Jerome Dubois and Rylan Hamilton were two executives at Kiva Systems, a robotics company that Amazon bought for $775 million in 2012. (Kiva was founded in 2003 by Mick Mountz.) Within a couple of years of that deal, Amazon took the Kiva robots off the market, rebranded the division as Amazon Robotics, and wielded a big competitive advantage over other logistics businesses and retailers.
Now, they've got a new start-up called 6 River Systems that's bringing Amazon-grade technology to the broader warehouse and fulfillment industry.
E-commerce is expected to grow 12 percent this year in the U.S., and the demand for delivery is growing with it. To help warehouse workers carry their loads, 6 River Systems built a robot called Chuck.
The Chuck is essentially a self-driving cart that leads workers around a facility to the items that they need to pull off of shelves to fulfill a given order. It can also help workers quickly restock items that have been returned.
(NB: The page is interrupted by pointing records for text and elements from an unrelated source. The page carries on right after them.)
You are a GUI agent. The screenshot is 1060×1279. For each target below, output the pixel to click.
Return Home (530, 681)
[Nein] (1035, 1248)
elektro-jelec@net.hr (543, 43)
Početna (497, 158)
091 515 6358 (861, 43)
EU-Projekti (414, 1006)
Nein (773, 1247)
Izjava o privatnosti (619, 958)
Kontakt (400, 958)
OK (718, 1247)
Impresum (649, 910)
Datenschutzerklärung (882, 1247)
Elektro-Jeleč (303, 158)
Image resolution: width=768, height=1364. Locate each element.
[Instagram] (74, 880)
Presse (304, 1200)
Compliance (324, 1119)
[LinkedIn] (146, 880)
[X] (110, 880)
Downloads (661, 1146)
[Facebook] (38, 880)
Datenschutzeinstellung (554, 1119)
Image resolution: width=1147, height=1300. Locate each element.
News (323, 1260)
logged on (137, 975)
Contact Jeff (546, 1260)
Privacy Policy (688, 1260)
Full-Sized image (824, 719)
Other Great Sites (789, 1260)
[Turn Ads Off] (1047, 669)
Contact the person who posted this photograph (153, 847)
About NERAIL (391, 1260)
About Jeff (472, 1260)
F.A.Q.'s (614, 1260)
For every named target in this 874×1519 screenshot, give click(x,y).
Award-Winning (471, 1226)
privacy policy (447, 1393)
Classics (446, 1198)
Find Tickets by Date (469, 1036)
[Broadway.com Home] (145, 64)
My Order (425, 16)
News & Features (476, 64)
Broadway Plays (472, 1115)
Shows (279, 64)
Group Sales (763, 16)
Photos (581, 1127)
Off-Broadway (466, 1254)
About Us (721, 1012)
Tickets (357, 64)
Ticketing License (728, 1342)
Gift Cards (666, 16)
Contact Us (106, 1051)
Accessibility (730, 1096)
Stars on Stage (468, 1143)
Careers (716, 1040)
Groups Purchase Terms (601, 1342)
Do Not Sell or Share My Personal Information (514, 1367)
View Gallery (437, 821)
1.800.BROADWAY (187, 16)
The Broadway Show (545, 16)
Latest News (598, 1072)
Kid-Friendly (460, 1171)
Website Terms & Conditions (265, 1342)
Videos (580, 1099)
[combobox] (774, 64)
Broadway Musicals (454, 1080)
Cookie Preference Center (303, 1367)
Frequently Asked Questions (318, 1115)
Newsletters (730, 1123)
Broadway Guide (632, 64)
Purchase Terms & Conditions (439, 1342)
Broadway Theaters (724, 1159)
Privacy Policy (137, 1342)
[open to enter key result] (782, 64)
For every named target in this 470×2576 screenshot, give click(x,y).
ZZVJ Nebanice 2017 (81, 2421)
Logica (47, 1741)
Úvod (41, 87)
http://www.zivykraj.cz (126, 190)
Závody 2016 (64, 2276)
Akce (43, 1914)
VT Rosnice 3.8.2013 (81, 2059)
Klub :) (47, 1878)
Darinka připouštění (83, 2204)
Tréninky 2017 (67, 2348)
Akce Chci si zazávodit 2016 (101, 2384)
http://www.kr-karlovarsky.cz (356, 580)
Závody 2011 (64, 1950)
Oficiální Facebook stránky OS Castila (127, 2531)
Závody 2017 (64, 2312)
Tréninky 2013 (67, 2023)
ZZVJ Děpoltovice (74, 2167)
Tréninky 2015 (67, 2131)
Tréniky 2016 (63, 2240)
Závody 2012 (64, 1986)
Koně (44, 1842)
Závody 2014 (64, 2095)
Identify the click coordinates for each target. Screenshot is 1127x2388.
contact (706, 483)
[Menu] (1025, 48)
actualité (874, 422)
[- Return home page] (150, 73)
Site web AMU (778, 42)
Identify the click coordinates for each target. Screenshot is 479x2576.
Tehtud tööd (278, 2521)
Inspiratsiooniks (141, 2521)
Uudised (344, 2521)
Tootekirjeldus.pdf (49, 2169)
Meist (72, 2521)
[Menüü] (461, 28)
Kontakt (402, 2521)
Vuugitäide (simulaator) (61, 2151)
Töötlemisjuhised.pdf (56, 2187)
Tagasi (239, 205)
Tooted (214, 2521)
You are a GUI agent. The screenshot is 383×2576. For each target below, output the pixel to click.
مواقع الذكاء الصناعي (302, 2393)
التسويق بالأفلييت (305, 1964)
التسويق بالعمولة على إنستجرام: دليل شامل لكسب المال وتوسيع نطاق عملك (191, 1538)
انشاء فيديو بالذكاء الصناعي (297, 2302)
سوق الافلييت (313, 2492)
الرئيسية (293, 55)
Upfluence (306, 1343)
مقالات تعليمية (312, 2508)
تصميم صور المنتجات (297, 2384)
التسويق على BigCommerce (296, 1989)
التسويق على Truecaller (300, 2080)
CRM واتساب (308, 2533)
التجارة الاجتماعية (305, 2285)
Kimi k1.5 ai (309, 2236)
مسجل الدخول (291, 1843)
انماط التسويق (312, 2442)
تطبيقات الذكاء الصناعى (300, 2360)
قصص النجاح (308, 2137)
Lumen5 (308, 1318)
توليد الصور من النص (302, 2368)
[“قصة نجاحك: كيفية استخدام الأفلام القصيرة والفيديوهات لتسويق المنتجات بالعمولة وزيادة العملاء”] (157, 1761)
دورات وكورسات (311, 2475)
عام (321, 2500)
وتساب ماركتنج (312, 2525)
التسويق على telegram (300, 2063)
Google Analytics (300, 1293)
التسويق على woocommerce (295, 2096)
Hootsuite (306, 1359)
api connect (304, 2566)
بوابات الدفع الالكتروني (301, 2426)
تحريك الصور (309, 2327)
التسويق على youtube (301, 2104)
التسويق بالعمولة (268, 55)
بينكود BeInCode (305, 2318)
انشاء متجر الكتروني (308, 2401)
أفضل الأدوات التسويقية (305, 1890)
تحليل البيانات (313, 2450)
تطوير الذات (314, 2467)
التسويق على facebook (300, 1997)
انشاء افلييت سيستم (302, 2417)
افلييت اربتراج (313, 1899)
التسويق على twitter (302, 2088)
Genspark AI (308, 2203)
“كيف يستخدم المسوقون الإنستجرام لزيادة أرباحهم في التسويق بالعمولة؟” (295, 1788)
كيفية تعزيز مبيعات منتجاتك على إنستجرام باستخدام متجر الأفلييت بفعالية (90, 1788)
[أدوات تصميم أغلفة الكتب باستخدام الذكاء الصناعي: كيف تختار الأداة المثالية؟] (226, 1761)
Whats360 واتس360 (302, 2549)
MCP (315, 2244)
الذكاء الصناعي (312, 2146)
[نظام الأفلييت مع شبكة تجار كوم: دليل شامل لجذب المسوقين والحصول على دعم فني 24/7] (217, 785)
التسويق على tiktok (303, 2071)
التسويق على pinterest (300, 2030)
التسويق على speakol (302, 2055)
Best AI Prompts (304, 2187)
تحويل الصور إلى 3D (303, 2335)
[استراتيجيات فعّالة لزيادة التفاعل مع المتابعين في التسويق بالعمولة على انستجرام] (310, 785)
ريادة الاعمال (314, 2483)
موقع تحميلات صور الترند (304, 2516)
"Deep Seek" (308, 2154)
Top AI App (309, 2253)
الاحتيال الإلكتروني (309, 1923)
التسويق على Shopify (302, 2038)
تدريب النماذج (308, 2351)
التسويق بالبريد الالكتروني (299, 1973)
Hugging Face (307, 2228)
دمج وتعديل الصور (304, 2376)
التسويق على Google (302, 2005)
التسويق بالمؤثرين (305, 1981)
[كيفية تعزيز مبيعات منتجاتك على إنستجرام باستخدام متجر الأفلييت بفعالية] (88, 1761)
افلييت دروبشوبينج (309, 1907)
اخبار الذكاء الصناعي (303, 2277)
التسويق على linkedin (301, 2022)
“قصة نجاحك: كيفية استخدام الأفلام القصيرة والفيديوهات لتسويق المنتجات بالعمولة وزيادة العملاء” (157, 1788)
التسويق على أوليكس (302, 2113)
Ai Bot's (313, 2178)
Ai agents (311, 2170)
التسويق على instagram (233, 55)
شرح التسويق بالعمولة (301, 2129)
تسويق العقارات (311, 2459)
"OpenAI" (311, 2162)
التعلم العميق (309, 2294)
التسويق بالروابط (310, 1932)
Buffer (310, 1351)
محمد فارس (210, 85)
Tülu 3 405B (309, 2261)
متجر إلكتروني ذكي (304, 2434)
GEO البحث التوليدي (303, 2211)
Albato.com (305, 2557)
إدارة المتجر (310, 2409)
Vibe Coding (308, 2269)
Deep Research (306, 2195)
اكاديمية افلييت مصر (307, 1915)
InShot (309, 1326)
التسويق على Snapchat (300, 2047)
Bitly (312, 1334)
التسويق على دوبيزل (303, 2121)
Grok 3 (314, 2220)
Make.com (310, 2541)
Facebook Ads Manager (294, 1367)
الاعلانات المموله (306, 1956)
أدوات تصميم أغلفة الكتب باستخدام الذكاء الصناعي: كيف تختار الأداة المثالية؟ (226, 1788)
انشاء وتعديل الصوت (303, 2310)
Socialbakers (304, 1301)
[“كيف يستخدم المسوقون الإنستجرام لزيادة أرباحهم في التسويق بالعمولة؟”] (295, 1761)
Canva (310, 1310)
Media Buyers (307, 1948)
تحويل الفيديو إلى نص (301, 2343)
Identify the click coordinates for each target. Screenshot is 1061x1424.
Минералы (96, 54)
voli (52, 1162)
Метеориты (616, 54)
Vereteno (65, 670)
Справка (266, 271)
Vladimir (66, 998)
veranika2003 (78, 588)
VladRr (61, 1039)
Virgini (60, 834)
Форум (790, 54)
A screen on the Chuck shows users information about their own productivity during a shift, alerting them if they're close to achieving a personal best, for example. The idea is to motivate them to work as safely and efficiently as possible.
That's a good thing because the industry is actually facing a labor shortage in the U.S. Just 943,000 people worked in warehousing and storage in the U.S. last year, according to data from the Department of Labor. And they helped to pick and pack $394.8 billion worth of goods sold online, representing about 12 percent of total U.S. retail sales, according to Internet Retailer research.